» **Directions**: Scan the records for the word "agent". Copy each line that includes it.

Stored dataset items
----

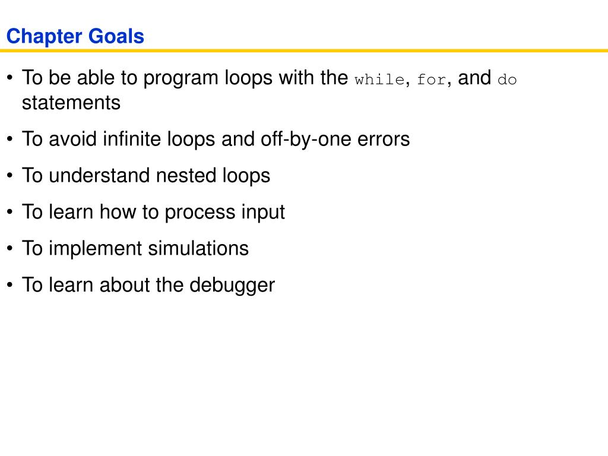The image size is (608, 456).
Task: Click the bullet 'To implement simulations'
Action: pyautogui.click(x=135, y=248)
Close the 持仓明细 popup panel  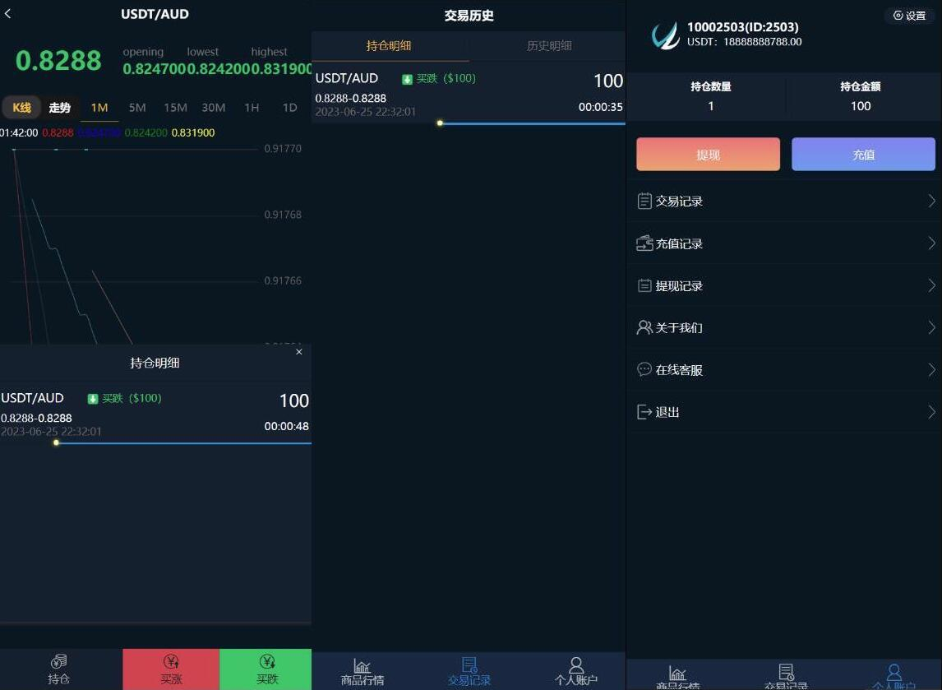(x=298, y=352)
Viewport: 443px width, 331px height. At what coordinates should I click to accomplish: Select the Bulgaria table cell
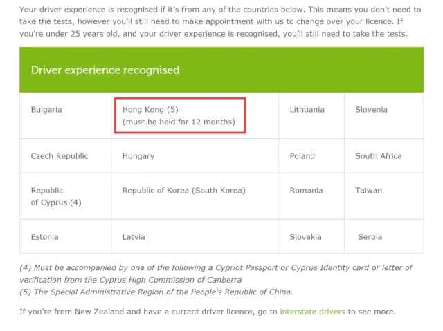click(66, 115)
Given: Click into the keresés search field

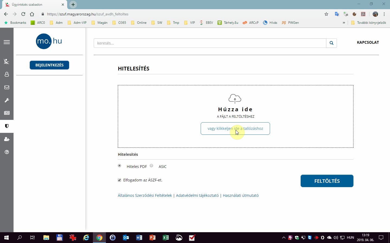Looking at the screenshot, I should click(210, 43).
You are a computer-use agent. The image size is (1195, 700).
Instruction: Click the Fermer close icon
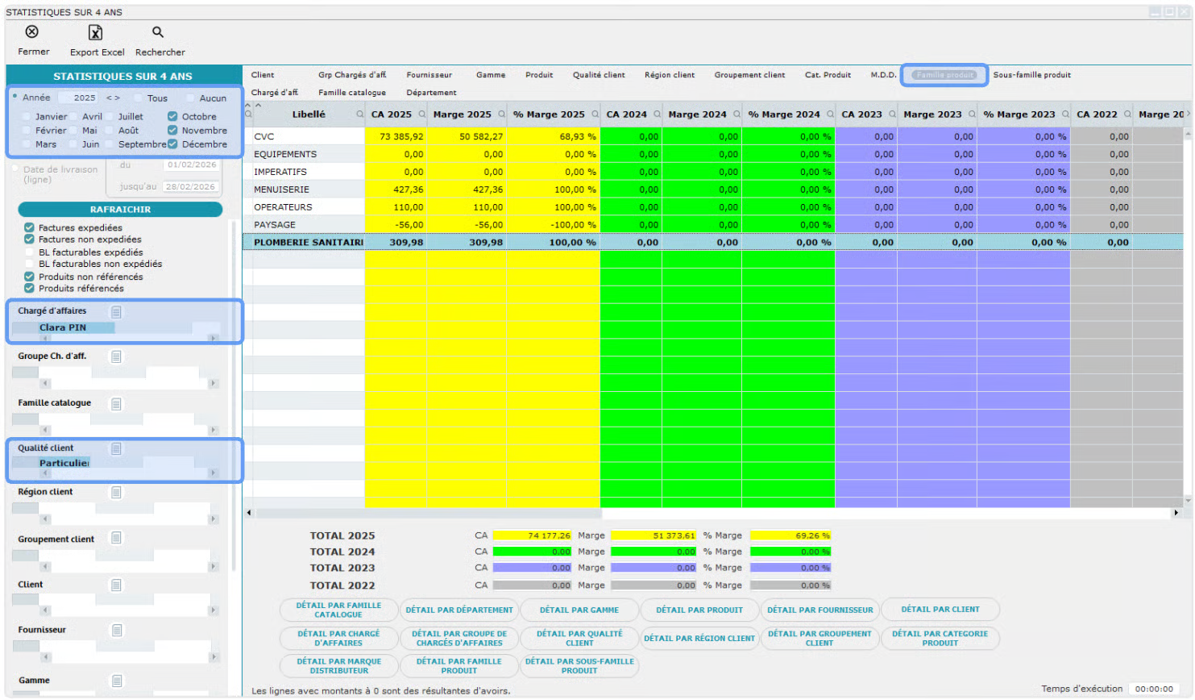(x=32, y=32)
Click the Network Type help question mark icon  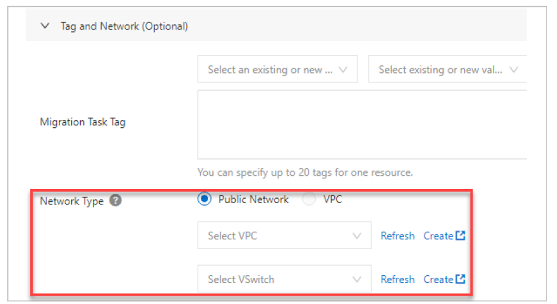[x=115, y=201]
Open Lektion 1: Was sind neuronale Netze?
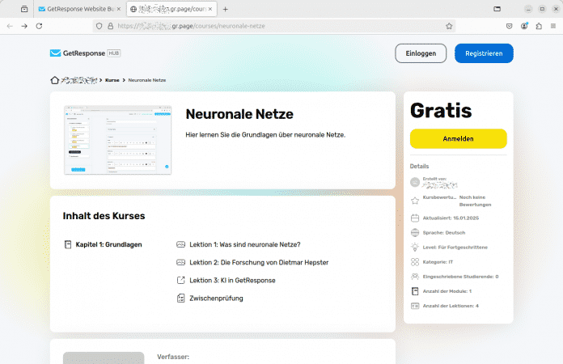Viewport: 563px width, 364px height. click(245, 244)
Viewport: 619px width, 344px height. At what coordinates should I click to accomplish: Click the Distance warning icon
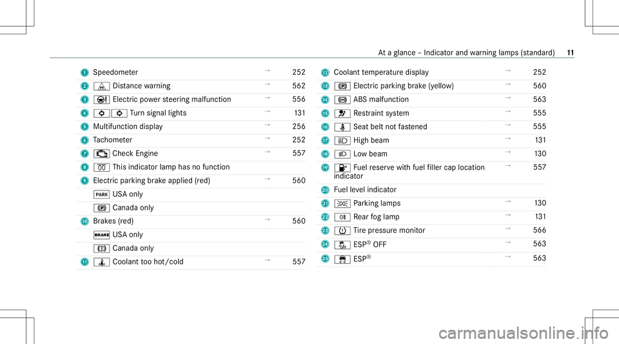(x=101, y=86)
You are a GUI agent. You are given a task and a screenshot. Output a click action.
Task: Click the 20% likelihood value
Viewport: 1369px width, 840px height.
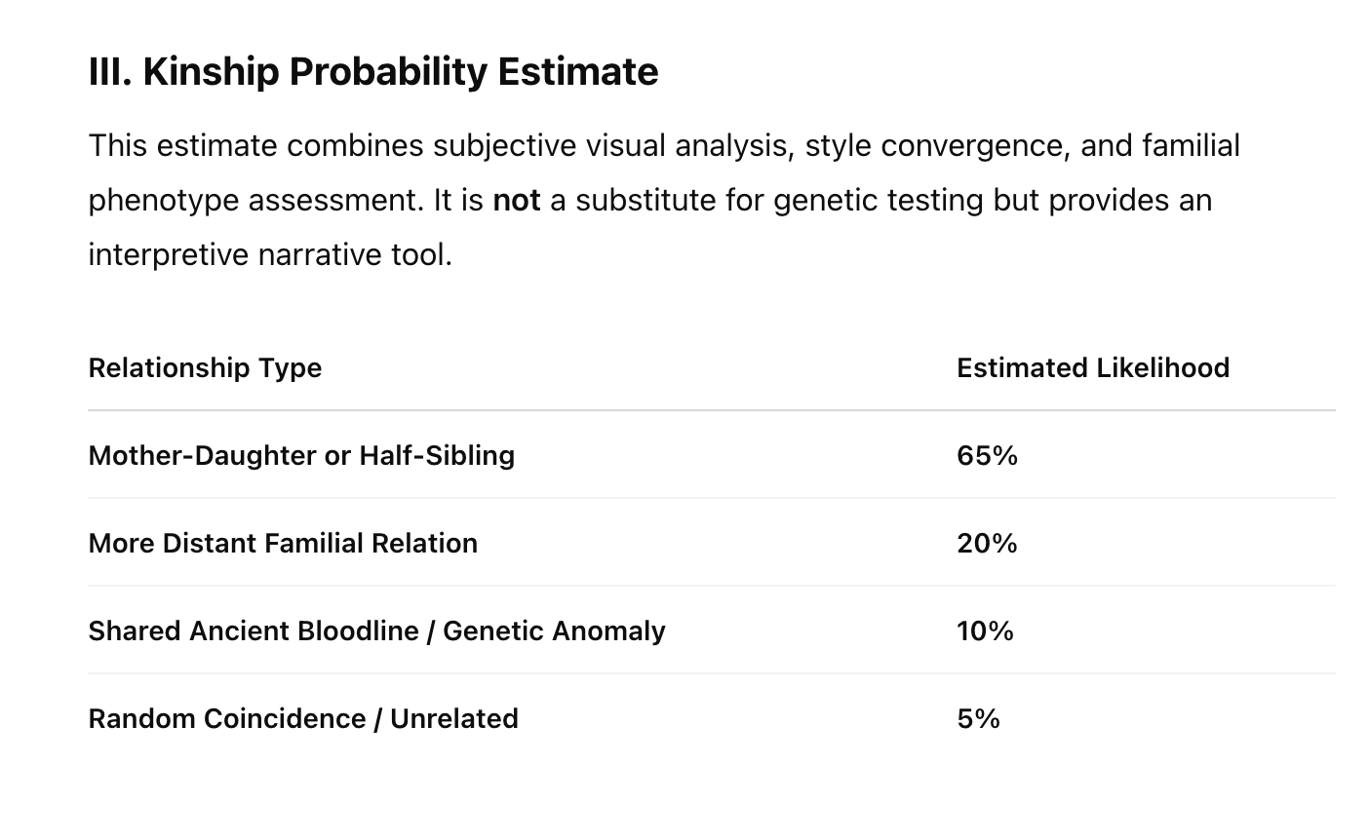(987, 544)
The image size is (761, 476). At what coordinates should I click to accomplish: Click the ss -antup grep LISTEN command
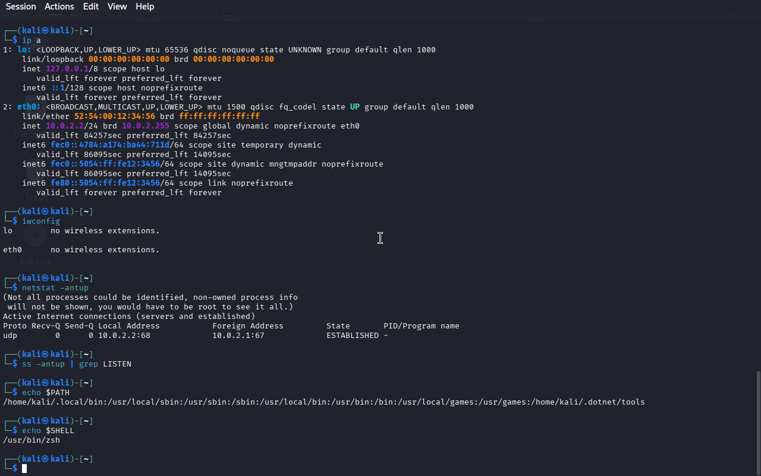[x=77, y=364]
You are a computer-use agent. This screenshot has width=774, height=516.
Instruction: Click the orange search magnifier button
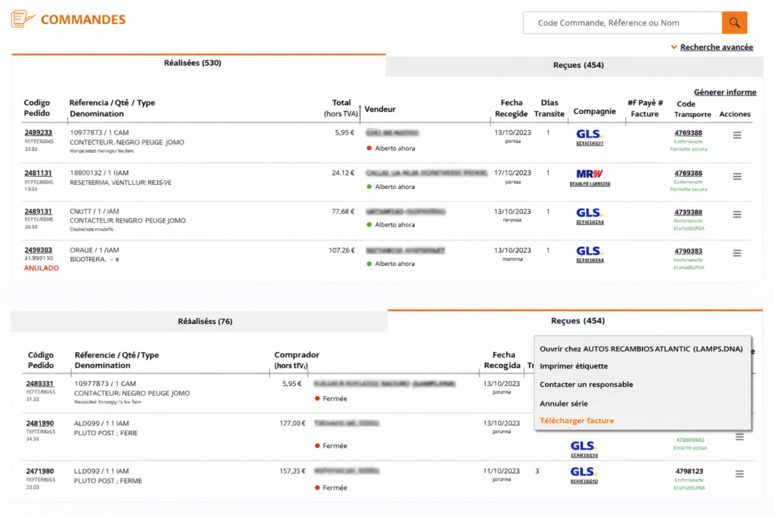coord(734,23)
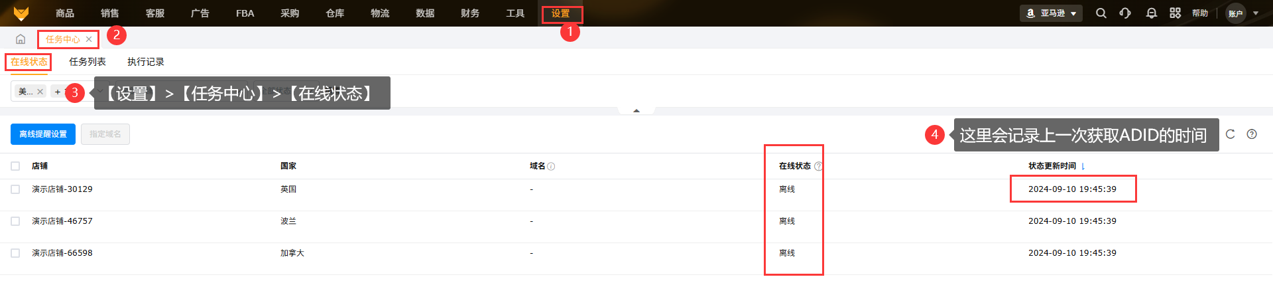The height and width of the screenshot is (287, 1273).
Task: Collapse the filter panel with up arrow
Action: (637, 111)
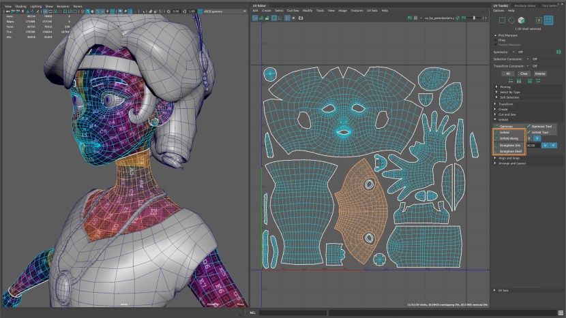Click the Inverse selection button
The height and width of the screenshot is (318, 566).
coord(540,73)
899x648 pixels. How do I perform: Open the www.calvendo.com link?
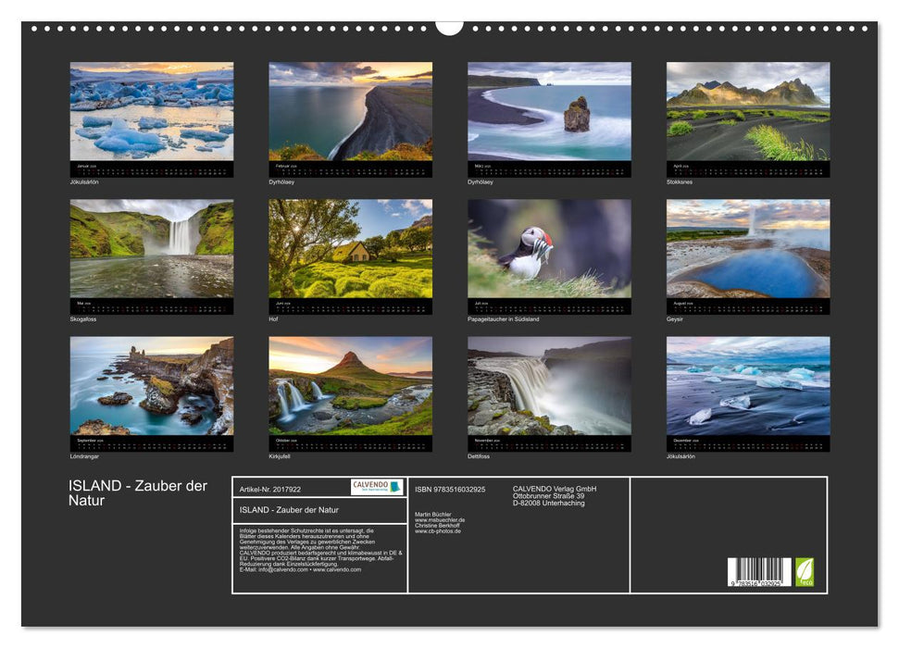pos(340,571)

----

» **Output for this task**:
You are a computer-use agent. The image size is (1195, 700).
You are a GUI agent. You are given a task and a screenshot. Output a click action.
You are a computer-use agent. This screenshot has width=774, height=516.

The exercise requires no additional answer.